La naturaleza es muy sabia. Ha puesto todo en el lugar que debía estar: la piel por fuera de los plátanos y no por dentro, los tubos de dentífrico que hacen que los tres colores de la pasta de dientes no se mezclen o las neveras para poder mantener fría la cerveza. La madre naturaleza no hace las cosas porque sí y solo tenemos que echar un vistazo a nuestro alrededor para comprobarlo.

Es verdad que, por lo que sea, también tomó decisiones algo creativas y que, por qué no decirlo así, son una putada brutal, como el tener dedo meñique para aplastarlo contra las patas de las camas o nos dotó de las ganas de ir al lavabo en los momentos menos adecuados… ¿no se podía expulsar la materia orgánica de una forma más higiénica? ¿Por esporas o algo así?



Y es que es de esto último que os queremos hablar hoy… o al menos de algo que se relaciona de forma directa con esto, para ser más concretos. ¿Cuántas veces os ha pasado que habéis ido a vuestro centro comercial favorito a comprar esa licuadora que estaba en oferta en la sección de electrodomésticos cuando, de repente, algo parecido a una pequeña bomba atómica ha estallado en tu interior: te estás cagando.

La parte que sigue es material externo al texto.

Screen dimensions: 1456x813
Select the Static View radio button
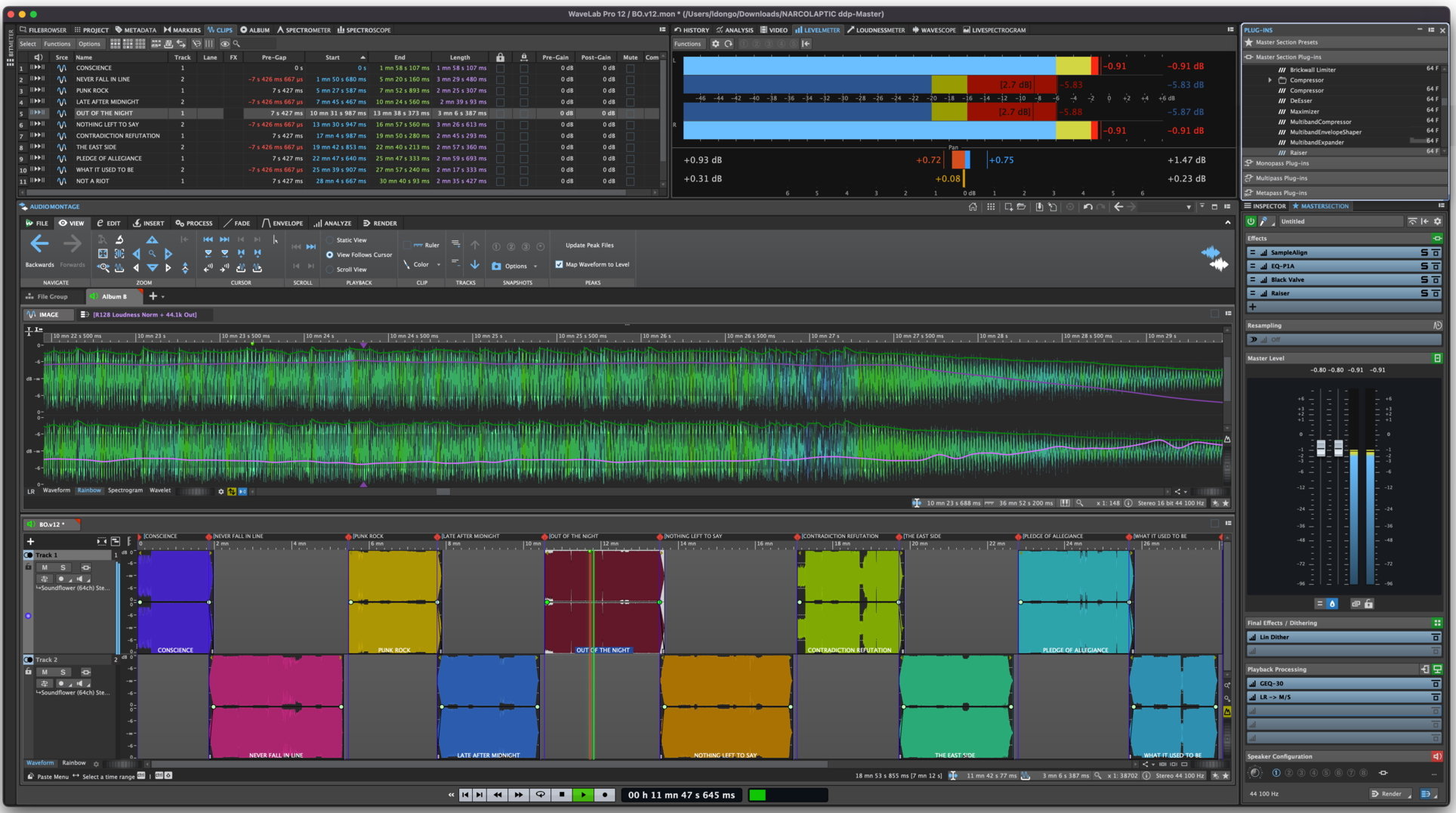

En ese momento, tu única opción es salir corriendo al lavabo del centro comercial y disponerte a crear la Tercera Guerra Mundial en miniatura desplegada por completo a través de tu recto… pero entonces abres el lavabo y todo se te viene abajo.



Lo que te encuentras, la estampa en la que se dibuja el inodoro es absolutamente lamentable y nauseabunda: parece que alguien más vino por la licuadora en oferta y la noche anterior, al igual que tú, también se atiborró a burritos y chilli picante.

Es entonces cuando coges varias tiras de papel para colocarlas en la taza y, de forma patética y lamentable (lamen-mesa para los que no sepan inglés), y te sientas encima para, tú también, contribuir un poco a ese caos que, en el fondo, es de lo más armónico.




Pero es que, según ha demostrado la ciencia esto de poner un poco de papel alrededor de la taza, lejos de ayudar a mitigar el ataque de bacterias hacia tus nalgas, lo que podría hacer es empeorarlo todavía más… ¿A qué se debe esto? ¿Cómo puede ser que más sea menos?

La explicación es tan simple como compleja: los diseñadores de asientos de inodoro, en su infinita sabiduría, idearon estos artefactos para evitar en la mayor medida posible que las bacterias se adhiriesen a la superficie del mismo y cumplen esta función de forma bastante correcta desde entonces.



El problema viene cuando, al ponerle papel, creamos una superficie a la que las bacterias le encanta engancharse… tirando así por los suelos el trabajo de cientos de 100tifikos que, a lo largo de los siglos, han intentado mantener a nuestro pompis lejos de cualquier mal.


Pero es que el papel ni siquiera debe estar en contacto con el asiento para contagiarse: cada vez que utilizamos el inodoro, partículas y bacterias se liberan al aire y se enganchan, con todo el cariño del mundo, a ese rollo de papel que, ignorante de él, cuelga de la pared del cuarto de baño.



Es decir, que si lo que quieres es evitar las bacterias… lo mejor es dejar de lado ese papel, ya que lo que estarás haciendo es duplicar o triplicar la cantidad de bacterias que, potencialmente, pueden afectar a tu organismo.

Lo mejor que puedes hacer es poner clínex que lleves encima o llevarte tu propio papel higiénico… te lo advertimos: tu trasero está en juego.